On 05/08/2015 18:02, Lucio Correia wrote:
On 08/05/2015 04:27 PM, Aline Manera wrote:
>
>
> On 05/08/2015 14:56, Lucio Correia wrote:
>> Hi Harshal,
>>
>> On 08/02/2015 01:45 PM, Harshal Patil wrote:
>>> Hi,
>>> In the 'wok' branch there isn't anything to detect if the session
has
>>> timed out on the browser side. On the other hand, on master (kimchi)
>>> there is '/vms' endpoint called every 5 seconds which kinda takes
care
>>> of making sure the user is indeed logged in.
>>> So I was wondering, if no one is already working on it, to introduce a
>>> '/auth' endpoint which we can poll every 5 seconds using ajax and
>>> based
>>> on the response status code we can either redirect to login page or
>>> just
>>> stay on the same page. This is useful in 'wok' because there
isn't any
>>> '/vms' endpoint which existed in master (kimchi) by default.
>>> I can submit a patch for review if this sounds good so far. Also, if
>>> there is a better way of doing it, I would love to hear about it.
>>> Harshal
>>>
>>>
>>
>> The 10-minutes time out is still working with wok branch. But it is
>> only verified if you leave it in "Host" or "Guests" tab.
Other tabs'
>> APIs don't send "wok-robot" in headers.
>>
>> Your proposal is good, you will need to send "wok-robot" in
'/auth'
>> headers, and remove the "wok-robot" from kimchi plugin's Host and
>> Guests API headers.
>
> Why do you need a API /auth to check the user is logged? Shouldn't the
> "wok-robot" header be enough to do that?

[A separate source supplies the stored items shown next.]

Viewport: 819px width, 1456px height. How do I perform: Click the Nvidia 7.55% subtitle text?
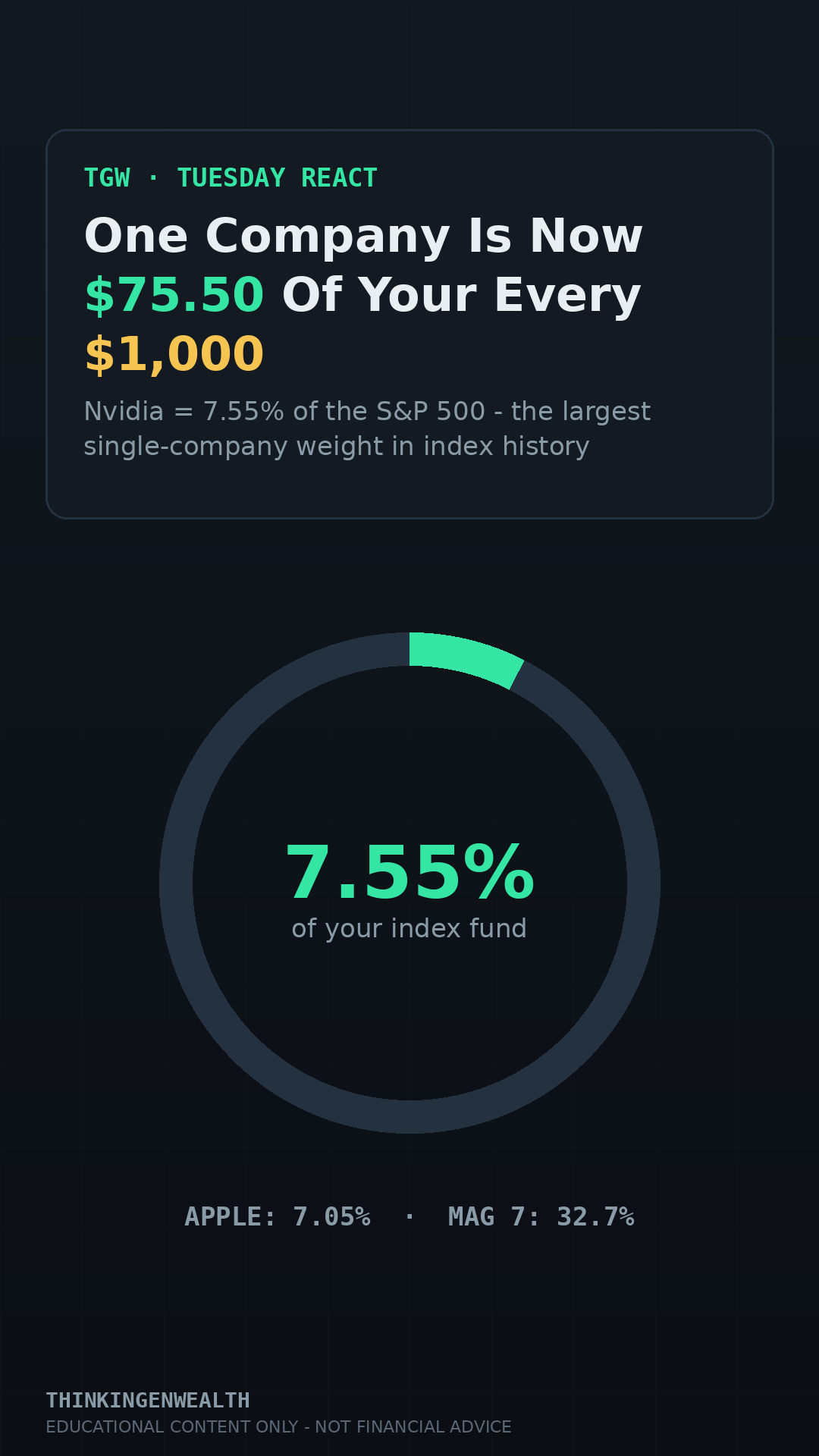367,428
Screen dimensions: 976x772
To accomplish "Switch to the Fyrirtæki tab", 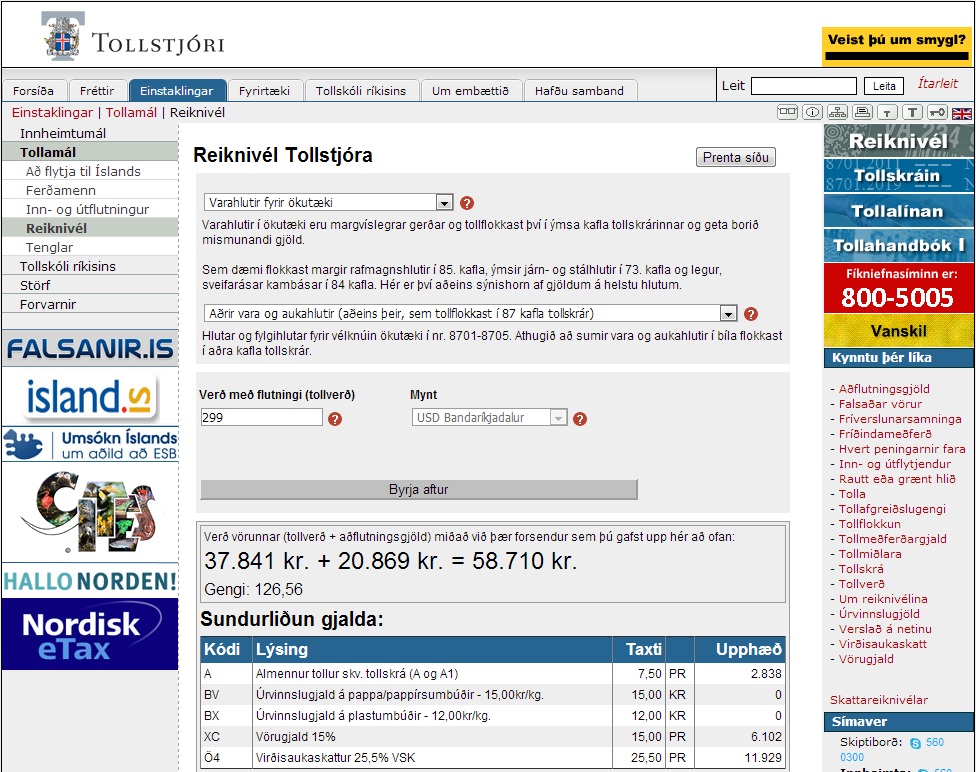I will 265,91.
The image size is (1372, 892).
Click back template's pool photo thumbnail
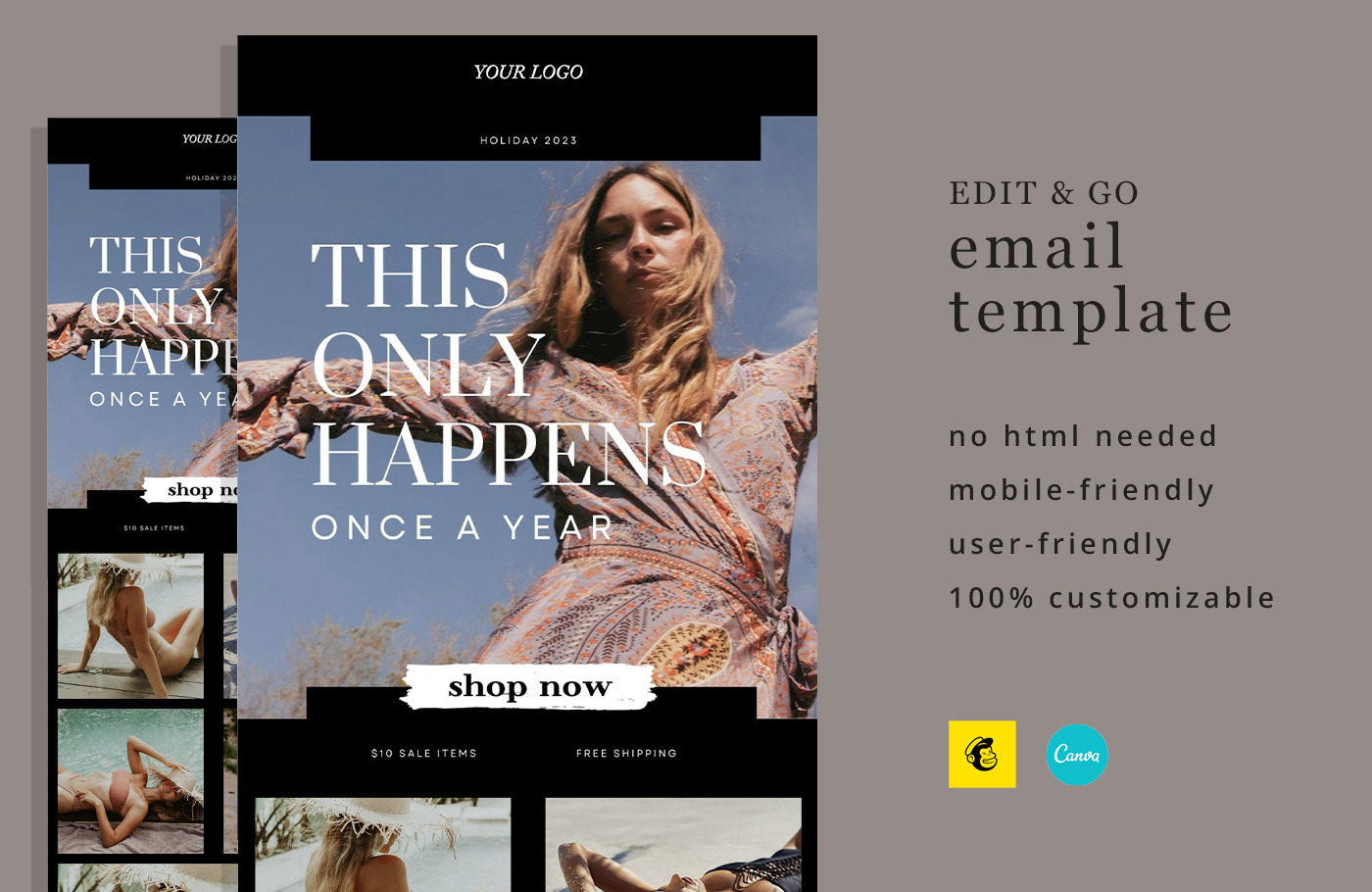[130, 781]
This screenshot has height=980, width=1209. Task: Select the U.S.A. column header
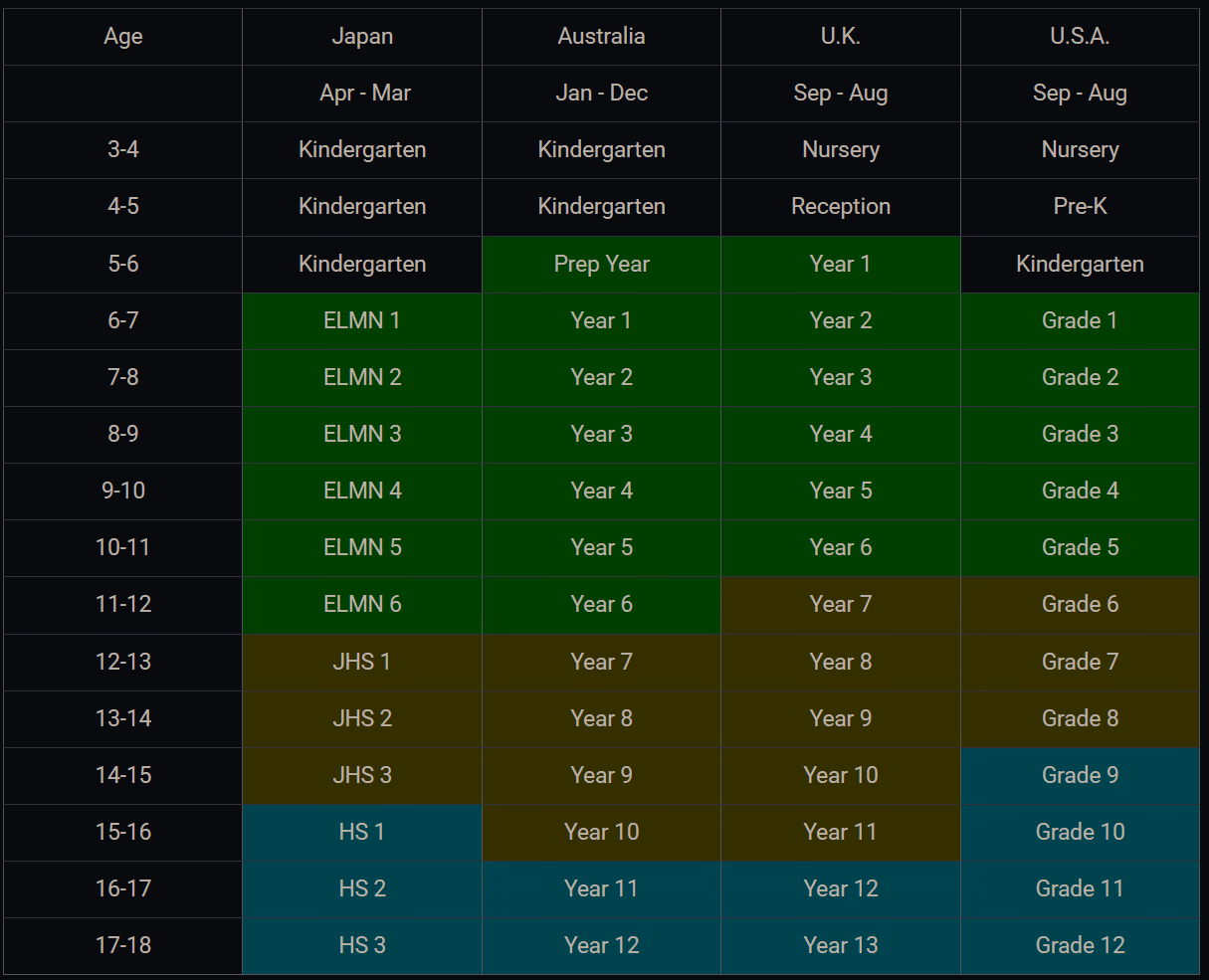tap(1080, 37)
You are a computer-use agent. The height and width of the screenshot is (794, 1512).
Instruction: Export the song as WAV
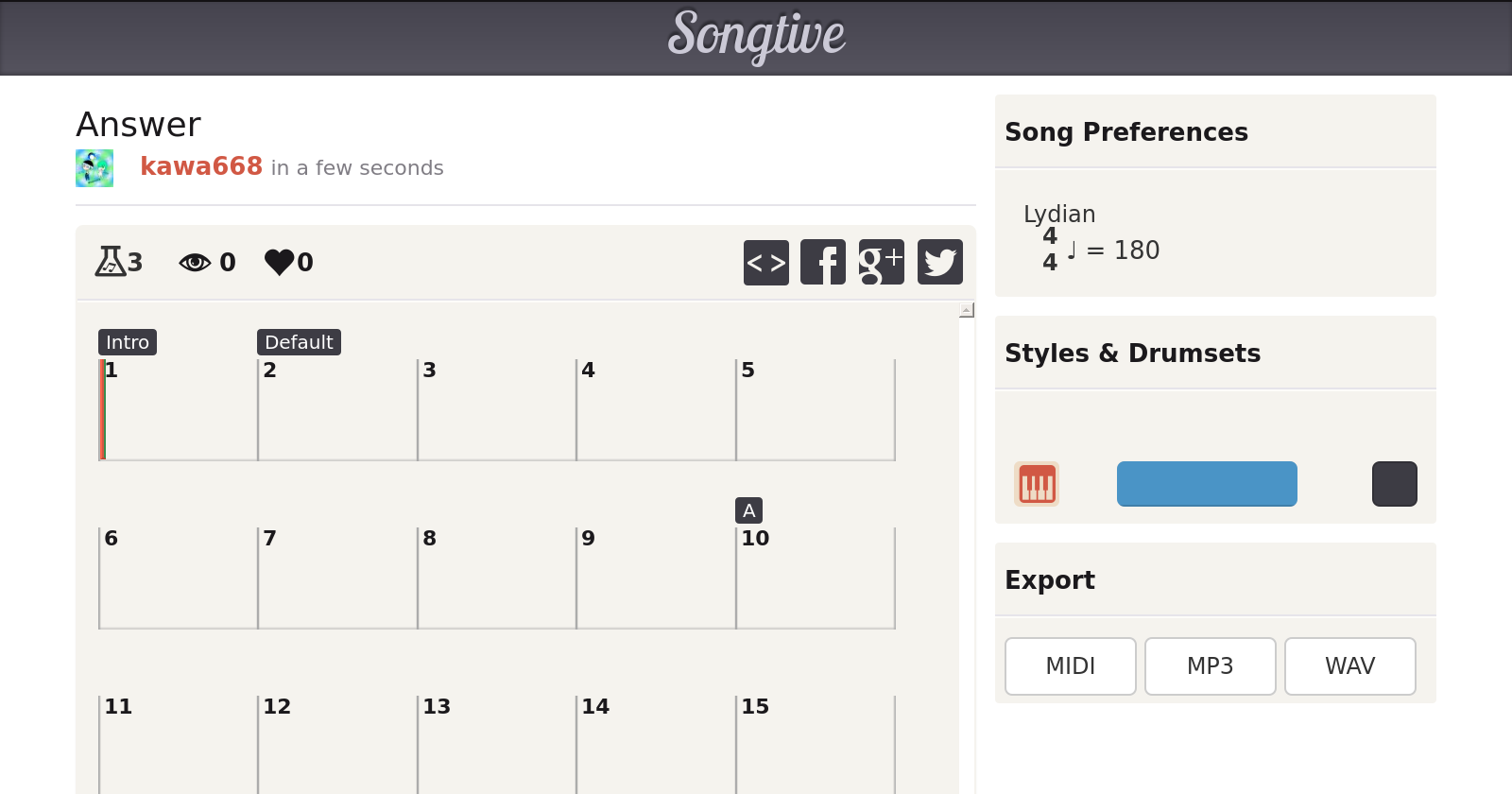[x=1349, y=666]
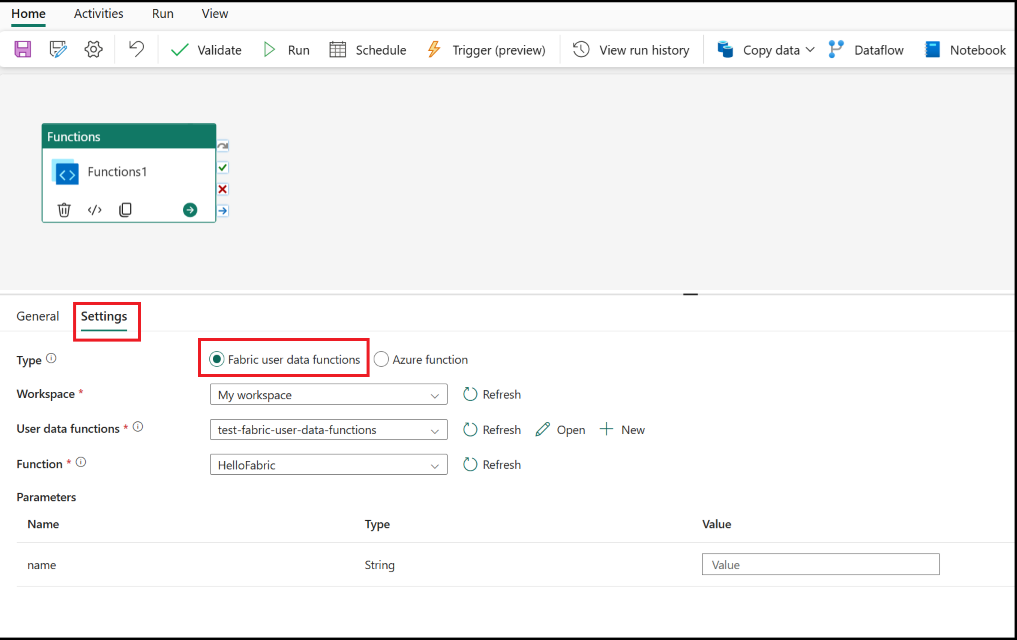
Task: Duplicate the Functions1 activity
Action: [124, 209]
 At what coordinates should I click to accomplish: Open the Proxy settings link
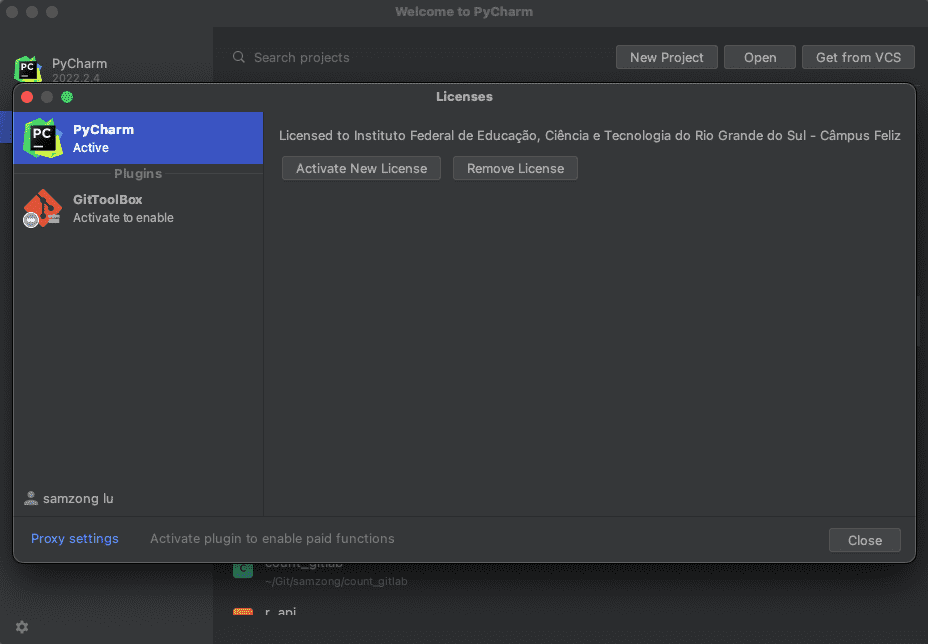click(75, 538)
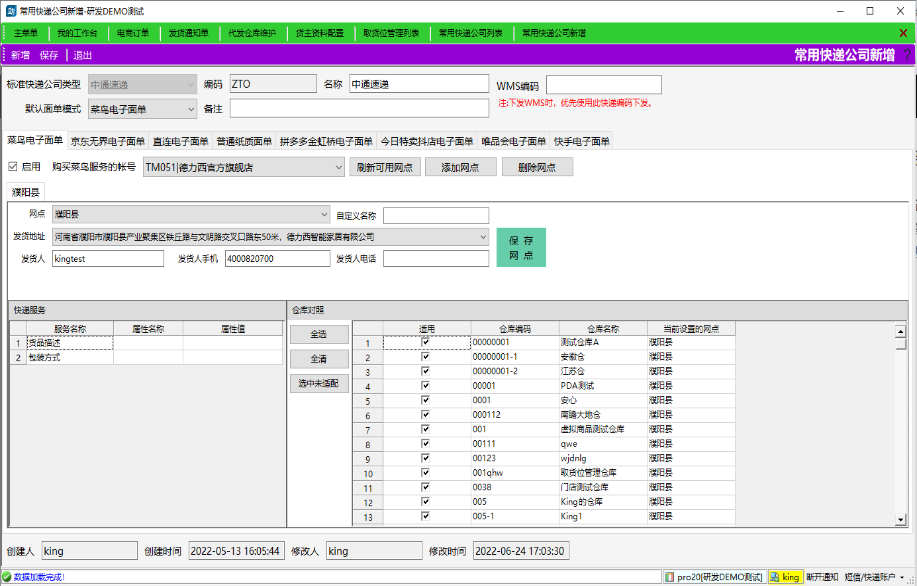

> Otherwise, we will increase significantly the number of the requests, as
> the real request would be send after a /auth request.
>
Good point Aline, we really don't need /auth. If we want timeout
checked for every request, I see two alternatives:
* drop wok-robot verification from check_auth_session() in
src/wok/auth.py.
* add wok-robot headers to requestJSON() in wok.api.js.
I prefer the second alternative. The 'wok-robot' header was created to
distinguish AJAX requests from user requests.
But I don't know why currently only hosts and guests tab use wok-robot.
Because only those tabs have logic to pool the request every X seconds.
In fact, we need to add this to every tab to keep consistence and
automatically logout user when session expires.